Normalerweise will er auf Gipfeln oben stehen. Dass es zuerst in die dunkle Tiefe geht, war selbst für Dani Arnold eine neue alpinistische Erfahrung.
Ein Gletscher ist keine kompakte Masse aus Eis. Bekannt und gefürchtet sind die Spalten: traversiert man eine über eine Schneebrücke, so lässt die Dunkelheit darunter erahnen, dass es hier weitergehen könnte. Doch kaum ist man an den Spalten vorbei, hat man die geheimnisvolle Unterwelt schon wieder vergessen. Das galt bislang auch für Dani Arnold. Dabei ist das Eis seine Welt - und wo sonst gibt es eine Umgebung, die rundum aus Eis geschaffen ist?
Nachdem die Höhlenforscher Fred Bétrisey und Hervé Krummenacher ihre Eishöhlenerkundung auf der Plaine Morte für den Tages-Anzeiger und damit für die Öffentlichkeit zugänglich machten, war auch das Interesse von Dani Arnold geweckt. Der grösste Plateaugletscher der Alpen fliesst praktisch nicht und weist ausser an seiner nördlichen Zunge keine Spalten auf. Das macht die Plaine Morte einerseits zu einem unspektakulären Gletscher ohne Spaltenzonen. Zum anderen bedeutet es auch, dass wenige Spannungen im Eis sind als in einem stark fliessenden Gletscher - also weniger Einsturzgefahr. Das erlaubt den relativ sicheren Abstieg durch Gletschermühlen, wo im Sommer Millionen Liter Schmelzwasser runterstürzen.

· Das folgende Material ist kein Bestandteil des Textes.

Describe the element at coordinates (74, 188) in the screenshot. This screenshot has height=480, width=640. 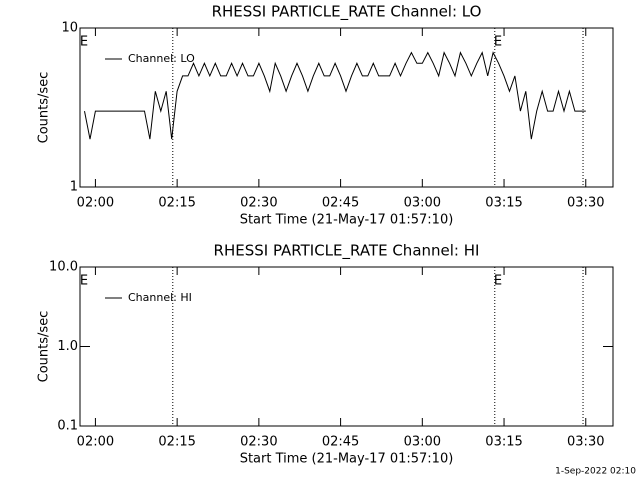
I see `y-tick-label: 1` at that location.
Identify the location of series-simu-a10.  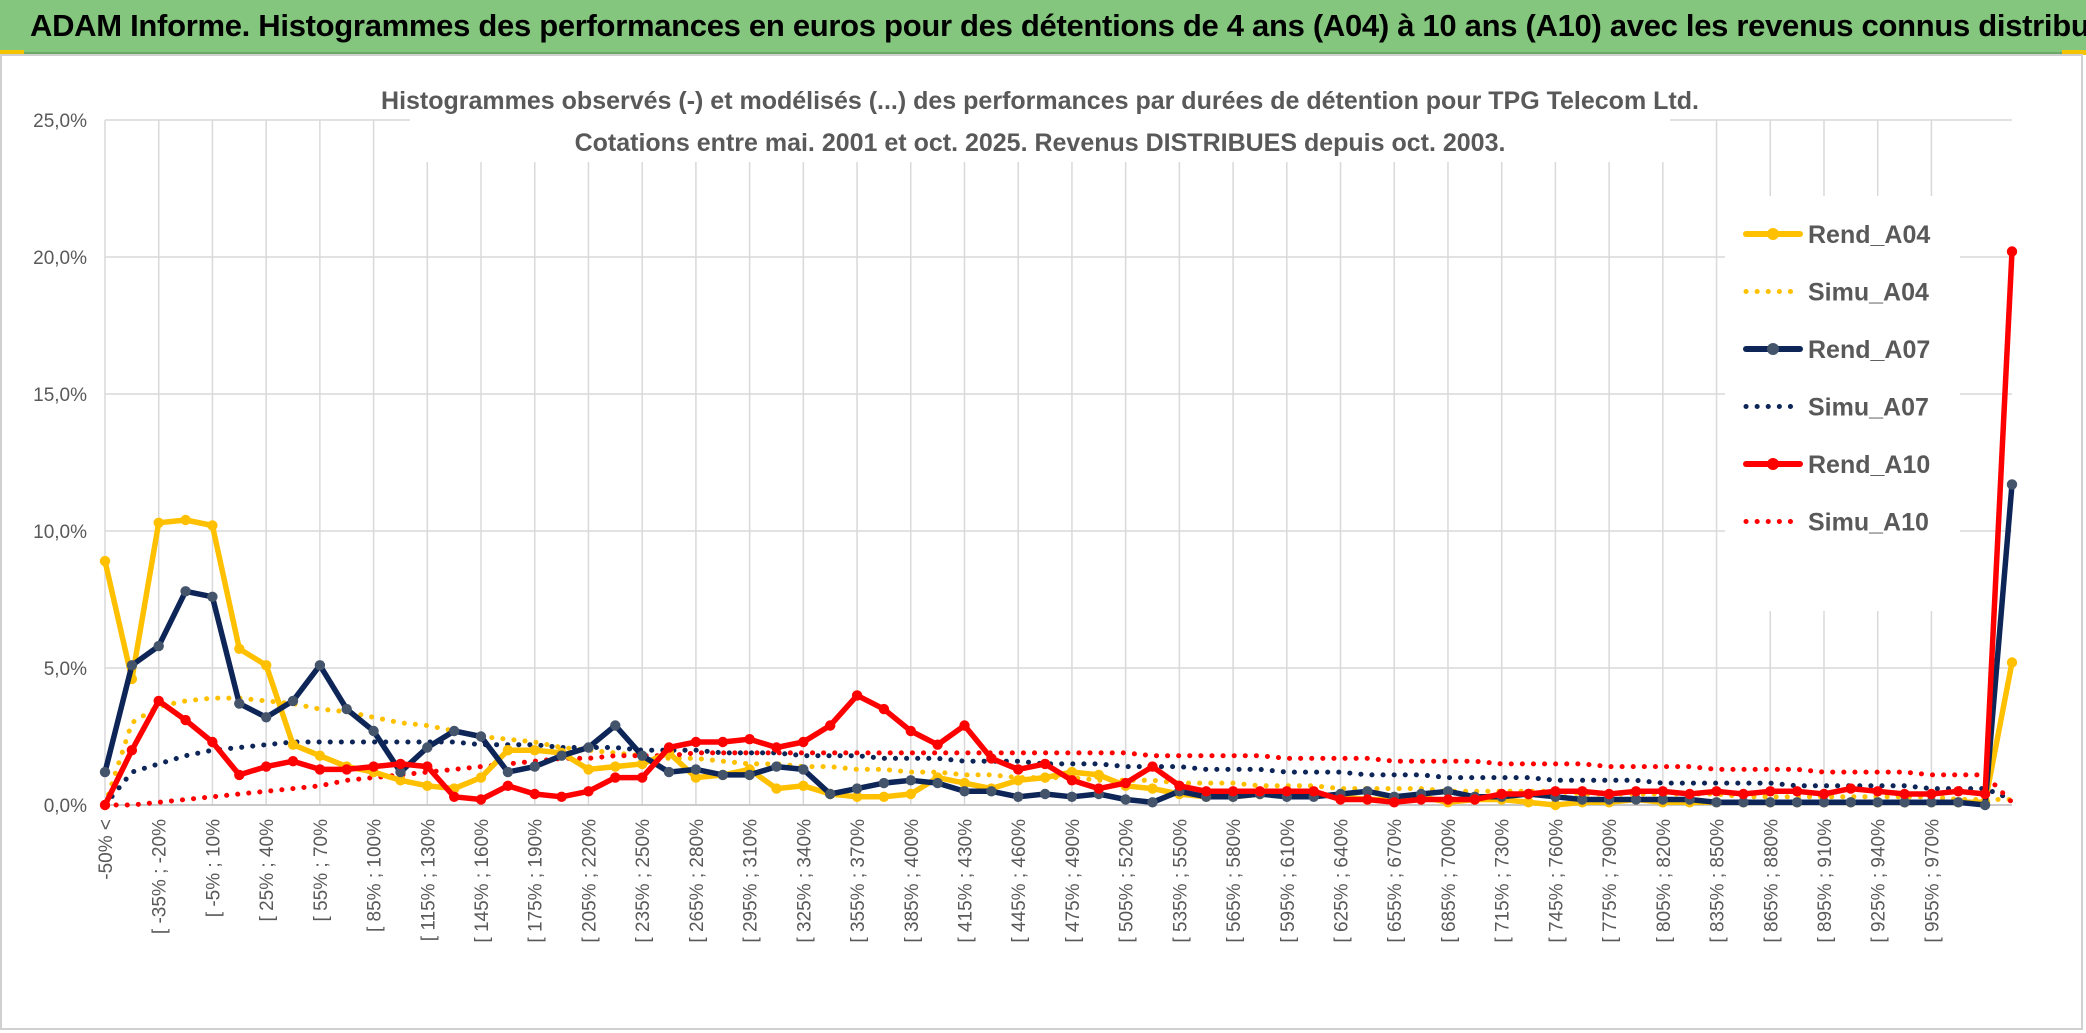
(1058, 779).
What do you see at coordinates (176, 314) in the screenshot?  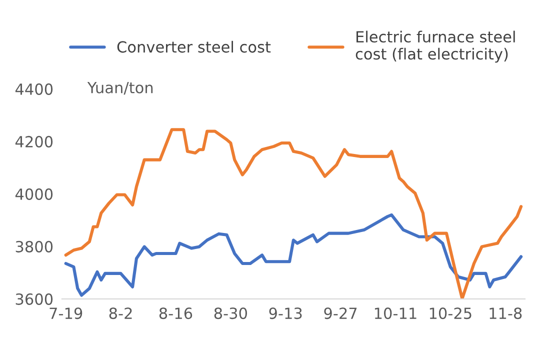 I see `x-tick-label: 8-16` at bounding box center [176, 314].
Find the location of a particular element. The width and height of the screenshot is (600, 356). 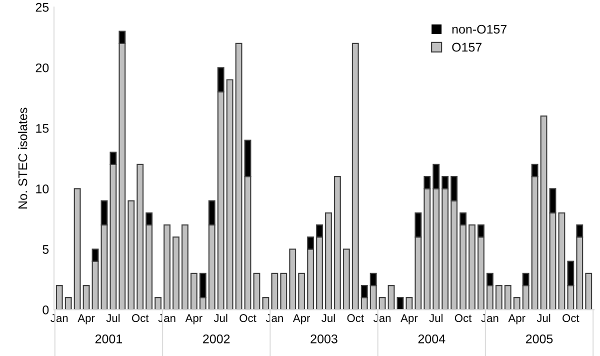

text: 2002 is located at coordinates (216, 339).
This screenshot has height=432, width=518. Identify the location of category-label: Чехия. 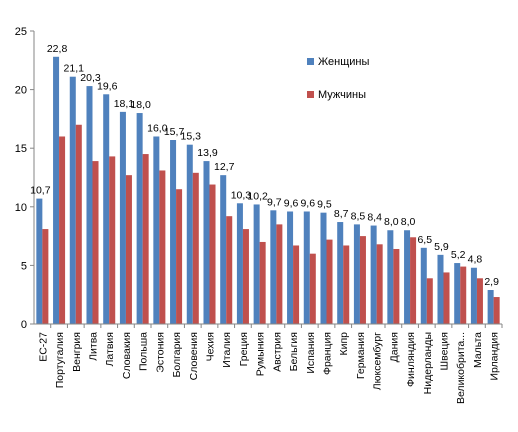
(211, 346).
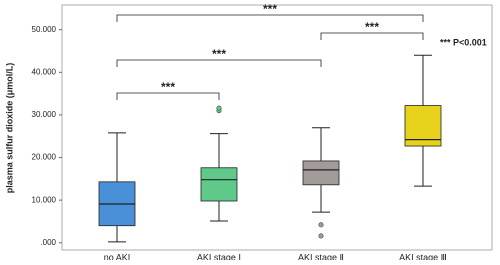  Describe the element at coordinates (44, 200) in the screenshot. I see `y-tick-label: 10.000` at that location.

Als wir Mitte Dezember losziehen, sind wir dennoch skeptisch - denn bereits ist viel Schnee gefallen. Viele der Eingangslöcher sind verstopft. Nur an einer Stelle sieht es so aus, als hätte der Schnee noch nicht ganz dicht gemacht. Dani wagt sich vorsichtig auf das halbwegs eingeschneite Loch zu. Vor ihm tut sich ein dunkler Schacht auf. Zum ersten Mal sei diese Gletschermühle zugänglich, sagen Fred und Hervé, welche die Plaine Morte kennen, wie sonst kaum jemand. Wir seilen rund 50 Meter senkrecht in die Tiefe - an einen Ort, wo noch keine Menschenseele war. Unten setzen sich die Gänge horizontal fort: wir kriechen in schmalen Schächten auf den Pfaden, die das Schmelzwasser hier im Sommer schafft - als wir plötzlich auf Fels stossen. Dass wir den Felsgrund schon in einer relatuv geringen Tiefen von rund 60 Metern antreffen, überrascht. “Wenn man bedenkt, dass die Gletscher jedes Jahr meterweise an Dicke verlieren, so geht es wohl nicht mehr lange, bis man hier mit Turnschuhen hinläuft”, meint Dani.
Die Plaine Morte ist bis zu 200 Meter dick, wie schnell man auf den Felsgrund stösst, hängt auch von der Topografie unter dem Eis ab. Andernorts kann man den Weg durch die Gletschermühlen 100 Meter unter der Oberfläche verfolgen, das wurde bislang erst von Fred und Hervé gemacht. Und dort sei noch nicht Endstation, der Felsgrund liegt also noch tiefer. Doch die Fortbewegung kann dann bedeuten, dass man in Taucheranzügen durch wassergefüllte Gänge schwimmt.
Auf uns wartet aber der Weg an die Oberfläche: steile Eiskletterei in pickelhartem Gletschereis. Eine Eisklettertour, die jedes Jahr anders aussieht - und vor allem kürzer wird. Denn die Plaine Morte gehört zu den am schnellsten schmelzenden Schweizer Gletscher. Als grösster Plateaugletscher der Alpen hat sie kein Nährgebiet und der winterliche Schnee überdauert den Sommer nicht mehr. Bis 2100, so berechneten Glaziologen der Uni Fribourg, dürfte das ewige Eis verschwunden sein.